Alıntı →
-*-*-

Hiçbir mevki ve makan peşinde değilim, bazıları bunu zikrettiği için söylüyorum. Manifestoyla koyulan ilkeler AK Parti'nin kurucu ilkeleridir. 100 yıllık ülkemizin kuruluş ve devlet olarak sürdürülebilme ilkeleridir. AK Parti kurulurken ortak akılla kuruldu, biz manifestoda bunları hatırlattık. Biz AK Parti'yi hiç kullanmadık tabir olarak, biz arkadaşlarla AK Parti'nin AKP'lileştiğini düşünüyoruz. Biz herkesle konuşmaya hazırız. Ankara'da 'gelin mahallelerimizden çıkalım, gelin konuşalım, bizim buna ihtiyacımız var'. Yoksa bu mesele bizim çağırılıpta 'şu kurulda bir yer vermek istiyoruz' diyerek çözülecek bir mesele değil. Onlar dese ki gelin konuşalım, konuşuruz. Bana en ağır hakaret etse de, konuşmamın tamamını dinlemeden hakaret edenlere de biz 'gel' deriz. Ümidim yok oldu diyorum. Eğer önümüzdeki günlerde bu çağrımız yanıtsız kalırsa, 'yeni bir hali yeni bir yol olarak bağlamaz' lazım. Dikkate alınmazsa yeni bir yoldan kastım da açıktır. AK Parti'nin genel başkanlığını yapmış birisi olarak, duam AK Parti'nin kendi eksenine dönmesidir. 

"YENİ BİR YOL, YENİ BİR PARTİYE YÖNELİR Mİ; YÖNELİR"

Bu linç ve yok sayma karşısında, kimle gelseniz, kimle olsanız da bu meydandayız, bu meydanda kalacağız, -siyaset ve devlet meydanını kastediyorum- çok geç olmayan bir vakitte bu yeni bir yolun ana hatlarını milletimizle paylaşacağız. Yeni bir yol yeni bir partiye yönelir mi, yönelir.

Süreçtir bu, dinamizmi verecek olan şey budur. Nisan ayında böyle bir soru sorulsaydı daha uzun bir zaman olacağını söylerdim. Bir devlet adamının, bir diplomatın yapmaması gereken şey erken davranmamaktır. Ben ihraç etmelerini beklemiyorum, zaten ihraç ettiler.

Vefa üzerine kurulan bir parti, benim adımı silseler gocunmam. 2015 tarihini silerseniz, o dönem görev yapan herkesi yok saymış oluyorsunuz.

-*-*-

Yapılacaklar →
1/ Alıntıda "Süreçtir bu" sözleriyle başlayan paragraftaki cümleleri sırasıyla madde madde yaz.
2/ Alıntının "Süreçtir bu, dinamizmi" sözleriyle başlayıp "yok saymış oluyorsunuz." sözleriyle biten kısmını hiç değiştirmeden yaz.
3/ Alıntıda konuşmacı, AK Parti'nin genel başkanlığını yapmış biri olarak duasının ne olduğunu söylüyor?

Verilen bilgiler →
-*-*-

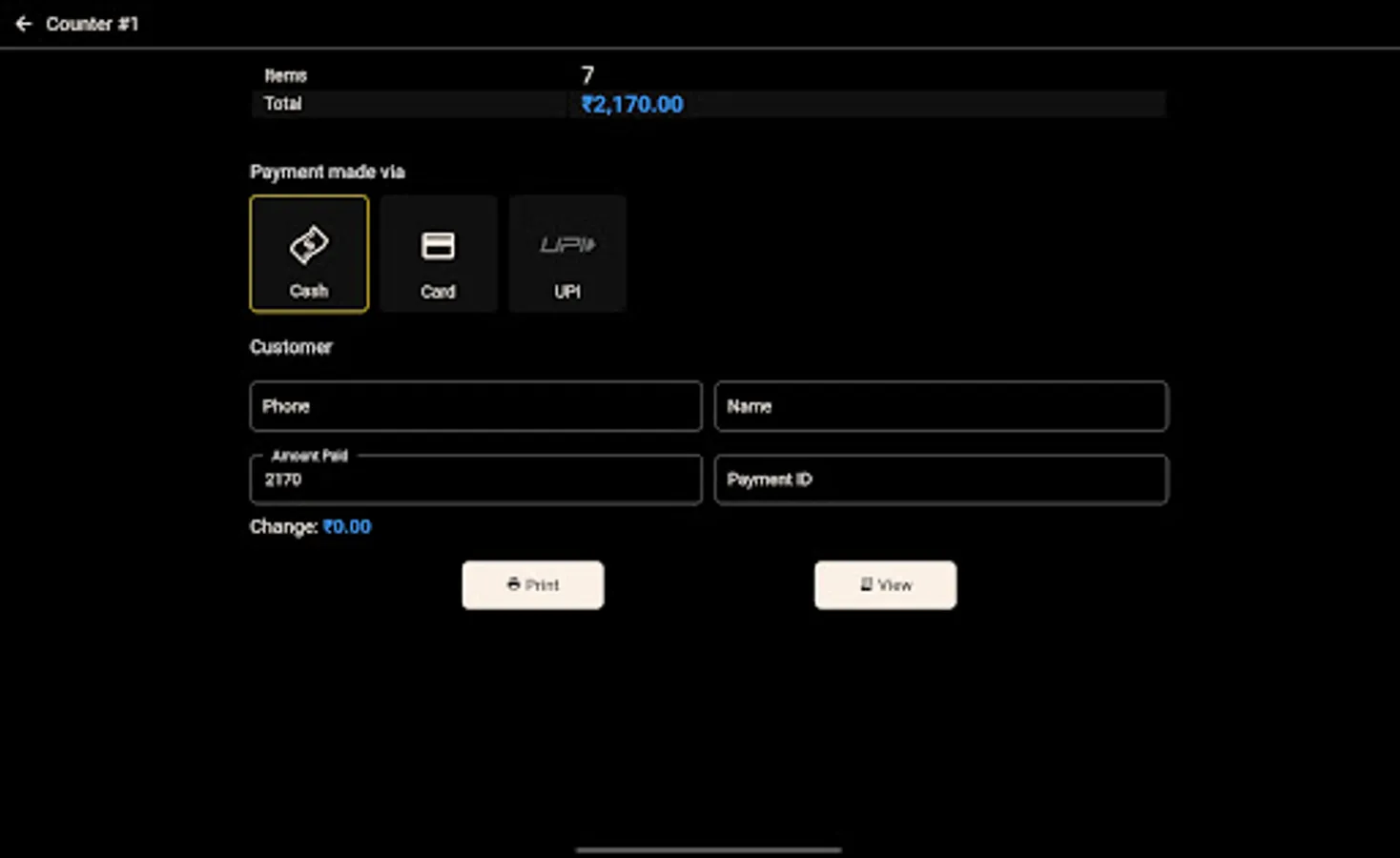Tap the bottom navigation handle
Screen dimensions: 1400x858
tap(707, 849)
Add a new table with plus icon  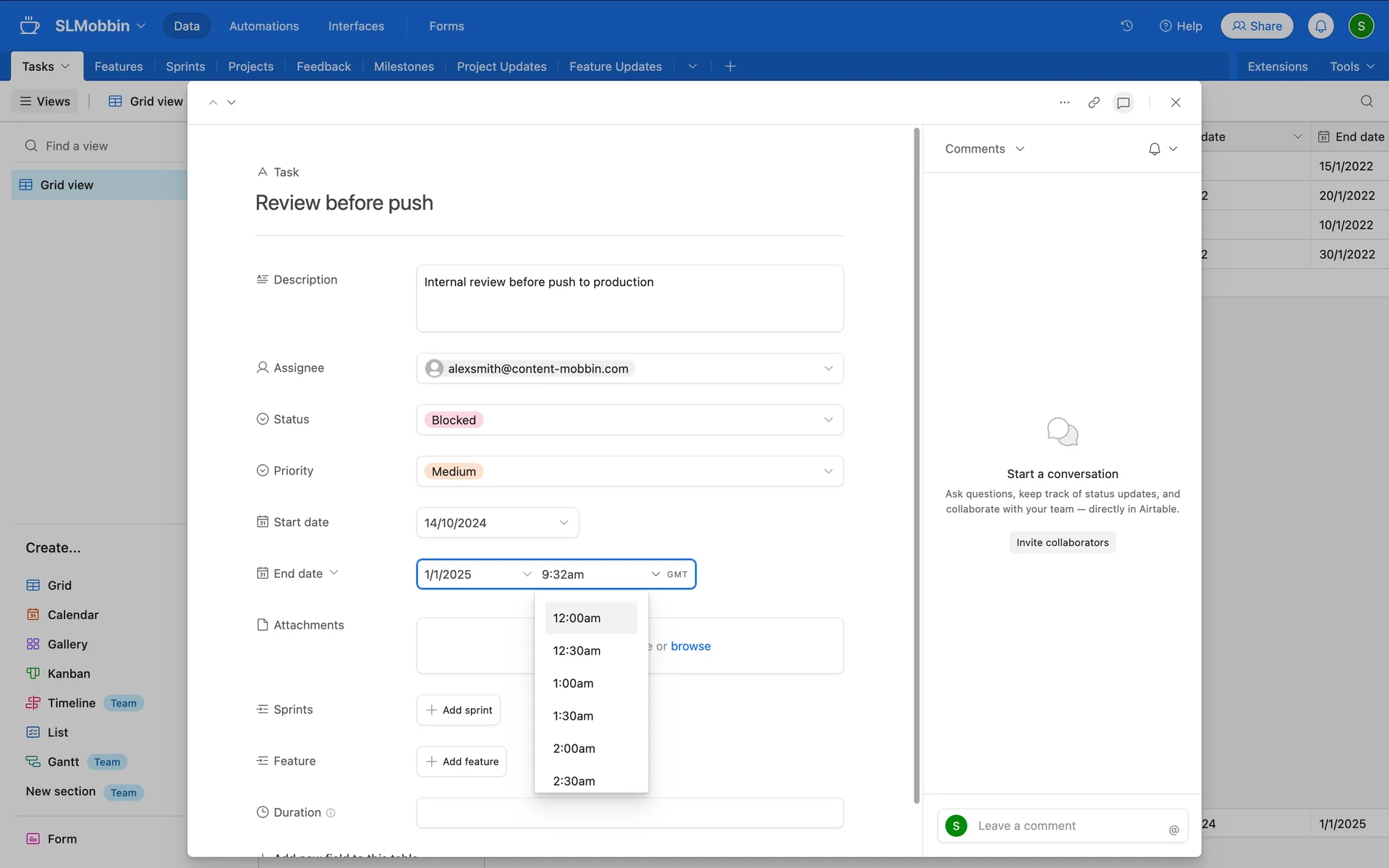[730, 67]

-*-*-

Tamamlanmış alıştırma →
1/
- Süreçtir bu, dinamizmi verecek olan şey budur.
- Nisan ayında böyle bir soru sorulsaydı daha uzun bir zaman olacağını söylerdim.
- Bir devlet adamının, bir diplomatın yapmaması gereken şey erken davranmamaktır.
- Ben ihraç etmelerini beklemiyorum, zaten ihraç ettiler.

2/
Süreçtir bu, dinamizmi verecek olan şey budur. Nisan ayında böyle bir soru sorulsaydı daha uzun bir zaman olacağını söylerdim. Bir devlet adamının, bir diplomatın yapmaması gereken şey erken davranmamaktır. Ben ihraç etmelerini beklemiyorum, zaten ihraç ettiler.

Vefa üzerine kurulan bir parti, benim adımı silseler gocunmam. 2015 tarihini silerseniz, o dönem görev yapan herkesi yok saymış oluyorsunuz.

3/ Duası, AK Parti'nin kendi eksenine dönmesidir.